The Chronicle contains some information not found in other sources:
- The birth name of the daughter of Robert Guiscard who was married to Constantine Doukas is found in only one other source. She was born Olympias and re-named Helena upon her betrothal. Her name is recorded under the year 1081, when her father invaded Byzantium.
- The individuals who discovered the relics of Eleutherius, Anastasius and Pontianus are named Perisentia, Gaio and Aurelio, based on an inscription. Neither the inscription nor these individuals are mentioned in Roffred's account.
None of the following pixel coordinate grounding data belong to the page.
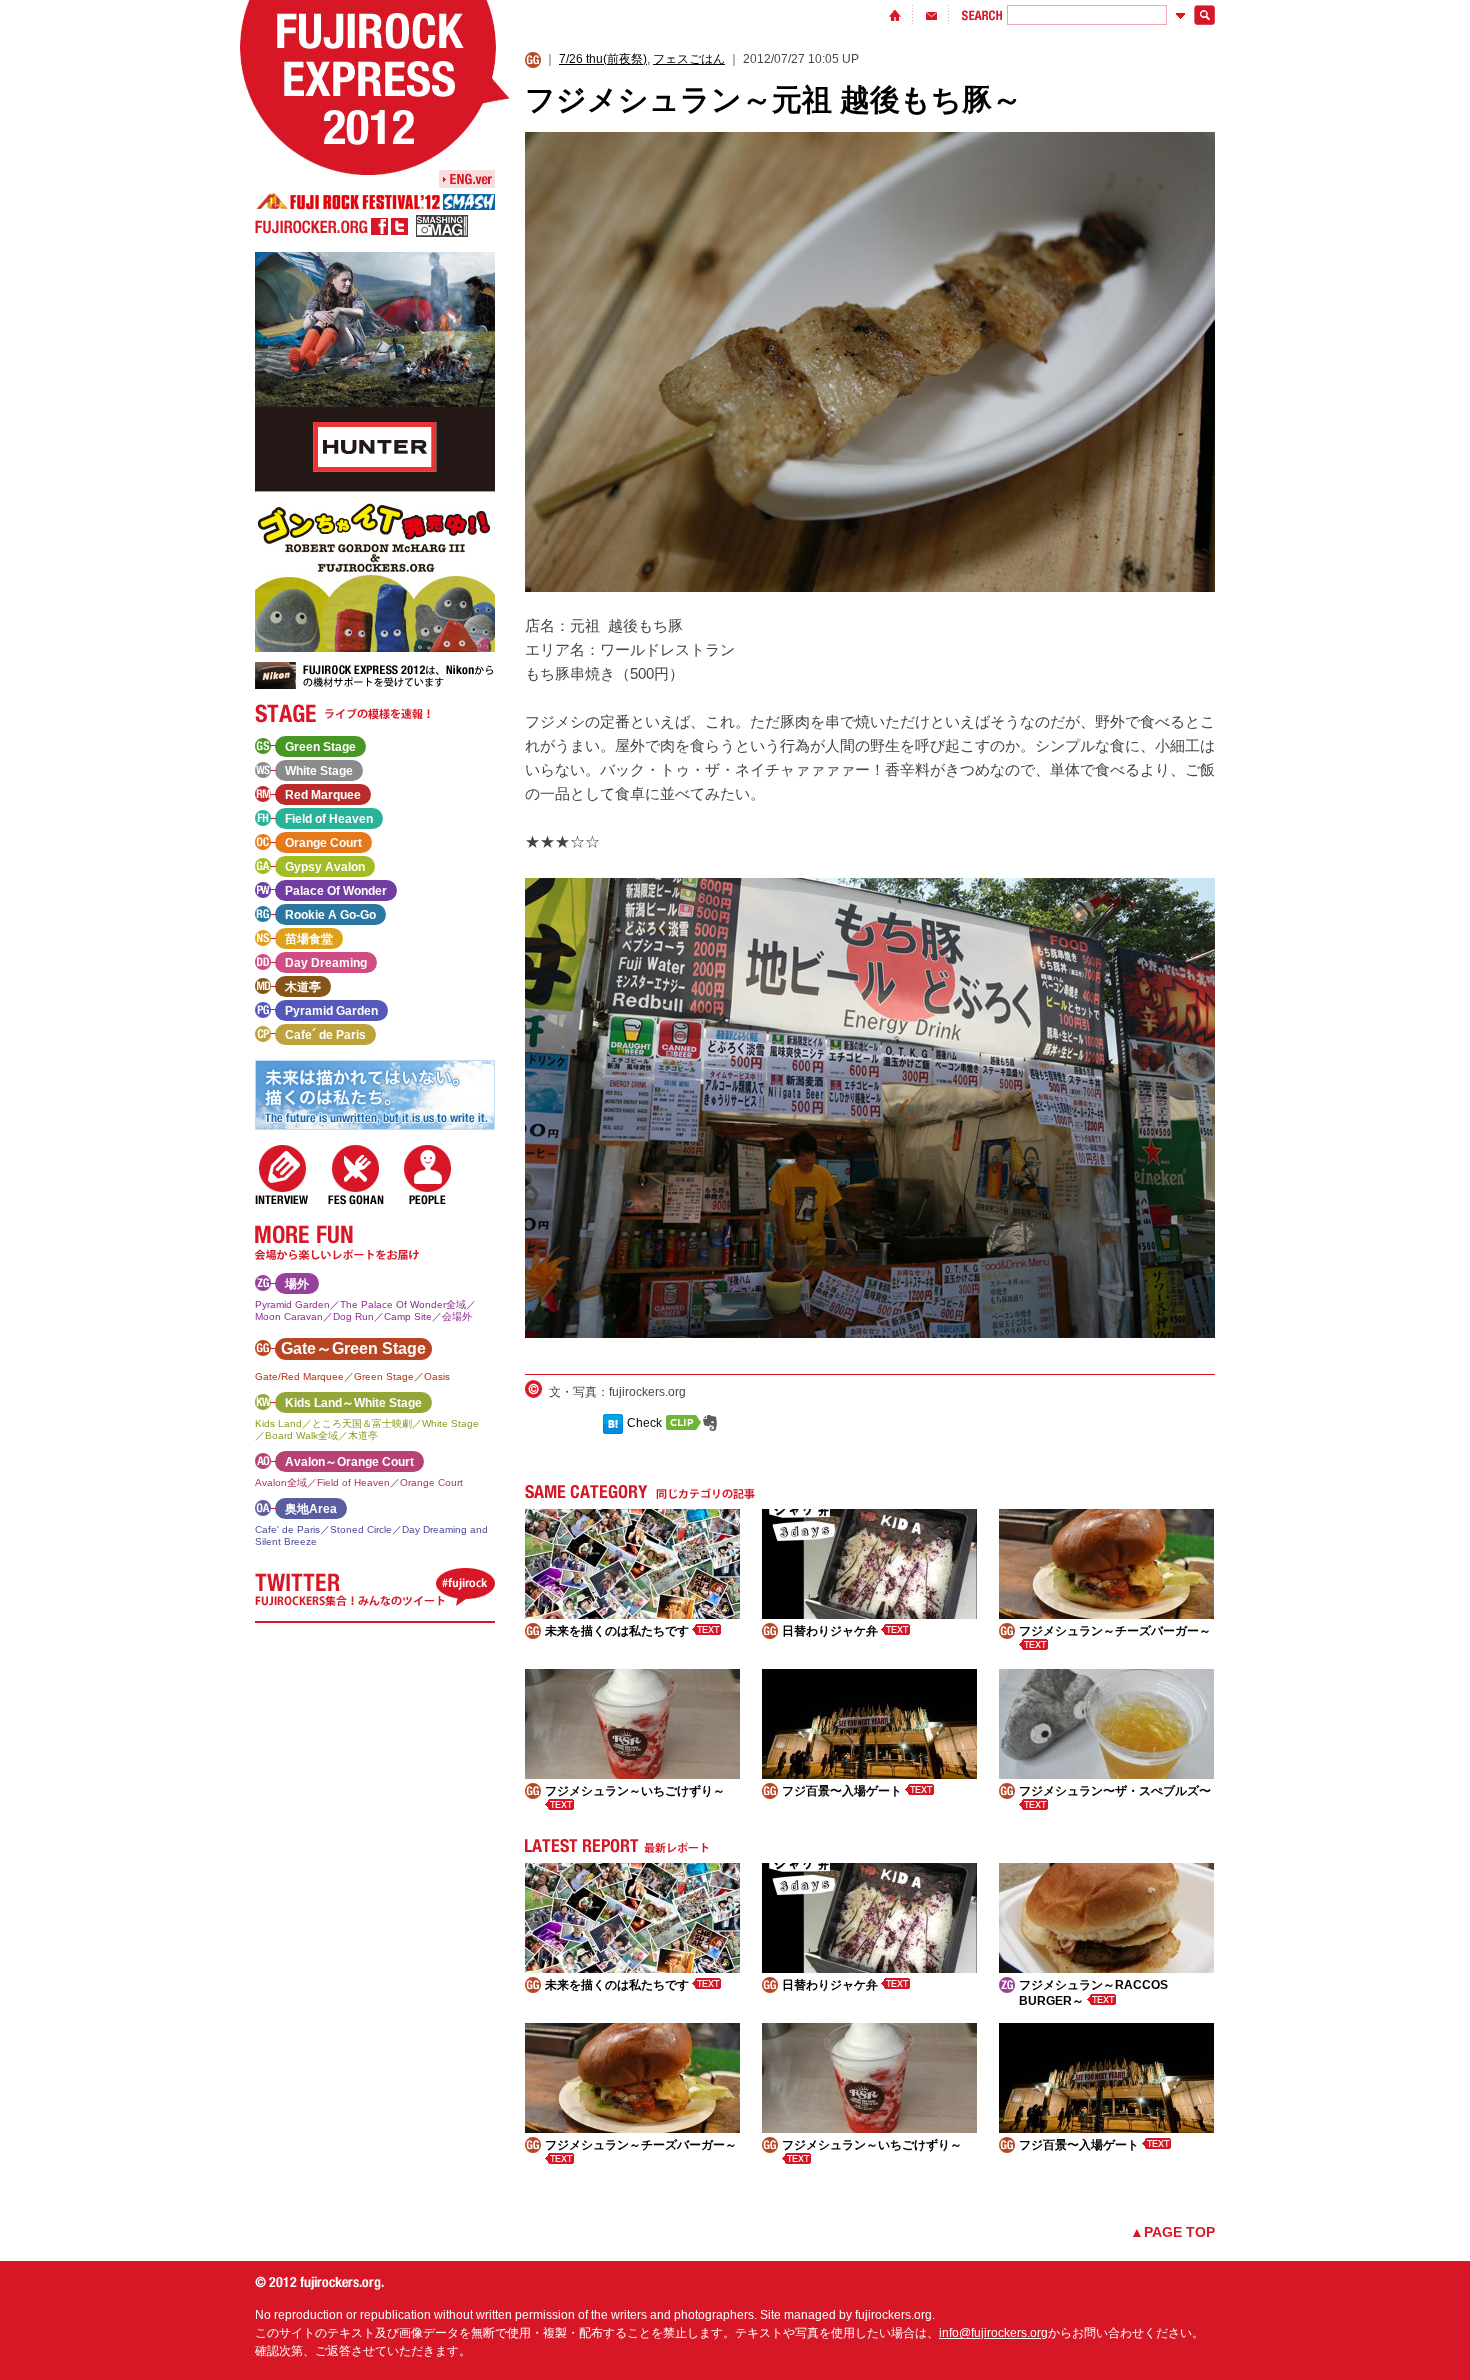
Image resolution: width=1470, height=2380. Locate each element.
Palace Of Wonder (336, 891)
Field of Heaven (329, 819)
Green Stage (320, 747)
- No other source records the conflict in 1115 between Bishop William II of Troia and William of Hauteville, who is said to have been attacking pilgrims on their way to Jerusalem. There is a charter from 1120 that demonstrates the strained relationship between the two Williams.
- The record of the journey of Duke William II of Apulia to the court of the Byzantine Empire in 1116, found nowhere else, is implausible.
- Various biographical details of the bishops of Troia are found nowhere else. Some can be corroborated from charters. Less trustworthy are the claim that all the bishops from 1041 on were consecrated by the pope and the supposed dates of their consecration.

Since the Chronicle can be shown to have been in circulation in something like its present form by the late 16th century, in a few cases it presents the earliest form of various charters otherwise known only from the Aceto collection.

==Editions==
- Chronici Trojani fragmentum, in A. A. Pelliccia (ed.), De Christianae Ecclesiae primae, mediae et novissimae aetatis Politia (Bassano: Remondini, 1782), Vol. 3, 1: 343–356.